於步驟S250,進行語音轉文本識別。於一些實施例中,對語音訊號中的多個語音段進行語音轉文本識別,以獲取文字記錄。於一些實施例中,語音轉文本識別任務可以由卷積神經網路進行。於一些實施例中,語音轉文本識別任務可以由主要架構為Whisper的神經網路進行。於另一些實施例終,語音轉文本識別任務可以通過Maestro或其他能夠進行語音轉文本是別的神經網路進行,本揭示不以此為限。 In step S250, speech-to-text recognition is performed. In some embodiments, speech-to-text recognition is performed on multiple speech segments in the speech signal to obtain a text transcript. In some embodiments, the speech-to-text recognition task can be performed by a convolutional neural network. In some embodiments, the speech-to-text recognition task can be performed by a neural network primarily based on Whisper. In other embodiments, the speech-to-text recognition task can be performed by Maestro or other neural networks capable of speech-to-text conversion, but this disclosure is not limited thereto.

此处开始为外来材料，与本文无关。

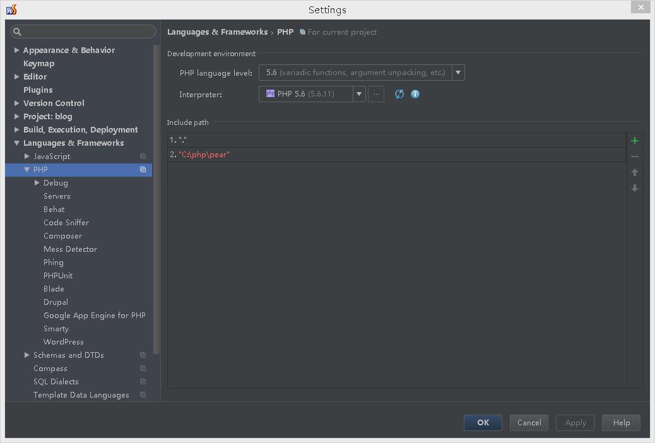This screenshot has width=655, height=443.
Task: Select WordPress in the settings tree
Action: (62, 341)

於步驟S260,獲取文字輸入。於一些實施例中,獲取與會者通過鍵盤111、126、滑鼠112或(觸控)顯示器123輸入的文字。 In step S260, text input is obtained. In some embodiments, text input by the participant via keyboard 111, 126, mouse 112, or (touch) display 123 is obtained.

於步驟S270,獲取用戶配置。於一些實施例中,可獲取視訊會議中各用戶配置的文字輸入。 In step S270, user configuration is obtained. In some embodiments, text input configured by each user in the video conference may be obtained.

於步驟S282,進行上下文匹配。於一些實施例中,依據時間序列,將文字輸入插入文字記錄以獲取更新後文字記錄。 In step S282, context matching is performed. In some embodiments, the text input is inserted into the text record based on the time sequence to obtain an updated text record.

於步驟S290,進行情境理解。於一些實施例中,將發言者身分標註至文字記錄/更新後文字記錄,以獲取文本,並且對文本文字記錄進行情境理解,藉此於步驟S293產生並獲取會議記錄。於一些實施例中,步驟S290可接續步驟S291或者是步驟S293。 In step S290 , context understanding is performed. In some embodiments, the speaker's identity is tagged to the text record/updated text record to obtain text, and context understanding is performed on the text record to generate and obtain the meeting record in step S293 . In some embodiments, step S290 may be followed by step S291 or step S293 .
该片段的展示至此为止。